Offered by a clinic in the city of Linyi, the program used electroshock therapy along with "important medical and psychological elements" in a four month course designed to treat internet and videogame addiction in teenagers. The course cost $878 per month and parents had to sign a contract acknowledging that their children would be subjected to electric shocks as part of their treatment. Over 3000 teens were "tricked or forced into" the program, according to the China Daily, which said they were considered cured or "reborn" once they admitted their addiction.

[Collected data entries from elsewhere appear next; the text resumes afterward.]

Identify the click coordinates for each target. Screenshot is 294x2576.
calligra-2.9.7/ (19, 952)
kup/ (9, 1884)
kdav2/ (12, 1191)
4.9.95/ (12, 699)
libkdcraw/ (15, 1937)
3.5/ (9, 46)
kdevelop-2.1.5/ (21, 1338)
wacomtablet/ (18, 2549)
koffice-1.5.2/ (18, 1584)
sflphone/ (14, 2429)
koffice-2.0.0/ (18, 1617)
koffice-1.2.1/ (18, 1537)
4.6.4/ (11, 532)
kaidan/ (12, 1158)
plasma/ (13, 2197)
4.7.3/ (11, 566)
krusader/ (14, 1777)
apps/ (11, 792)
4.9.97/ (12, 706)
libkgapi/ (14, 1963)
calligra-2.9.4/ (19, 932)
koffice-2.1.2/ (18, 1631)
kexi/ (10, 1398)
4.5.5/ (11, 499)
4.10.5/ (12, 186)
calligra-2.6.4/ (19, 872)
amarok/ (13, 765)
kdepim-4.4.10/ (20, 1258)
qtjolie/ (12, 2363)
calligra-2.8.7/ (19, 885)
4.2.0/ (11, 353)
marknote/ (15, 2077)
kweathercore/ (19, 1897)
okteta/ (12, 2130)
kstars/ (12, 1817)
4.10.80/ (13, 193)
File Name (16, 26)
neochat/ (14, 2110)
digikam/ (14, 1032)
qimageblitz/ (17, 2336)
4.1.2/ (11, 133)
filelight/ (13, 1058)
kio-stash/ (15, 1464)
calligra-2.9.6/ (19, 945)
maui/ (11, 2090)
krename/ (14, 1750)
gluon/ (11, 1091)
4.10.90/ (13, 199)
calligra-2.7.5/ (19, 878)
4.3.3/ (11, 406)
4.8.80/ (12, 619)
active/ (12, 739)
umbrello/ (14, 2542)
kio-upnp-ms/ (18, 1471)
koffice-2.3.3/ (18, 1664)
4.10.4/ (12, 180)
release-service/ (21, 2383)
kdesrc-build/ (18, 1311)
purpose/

The program came to light when former patients blogged about their experiences, claiming that while they were being treated they were not allowed to talk about anything but overcoming their addiction, they were forced to kneel in front of their parents to demonstrate obedience and they had to confess to "wrongdoing." The electric shocks were applied to patients who broke any of the program's 86 rules, which included such things as locking the bathroom door or sitting in a chair belonging to Dr. Yang Yongxin, the head of the program.
This sort of "therapy" may be shocking to Westerners but Kong Lingzhong, editor of an internet addiction portal, said there is still "fierce debate" in China over the use of electroshock therapy to cure internet addiction. "We have no clue whether this freaky treatment has side-effects," Kong admitted.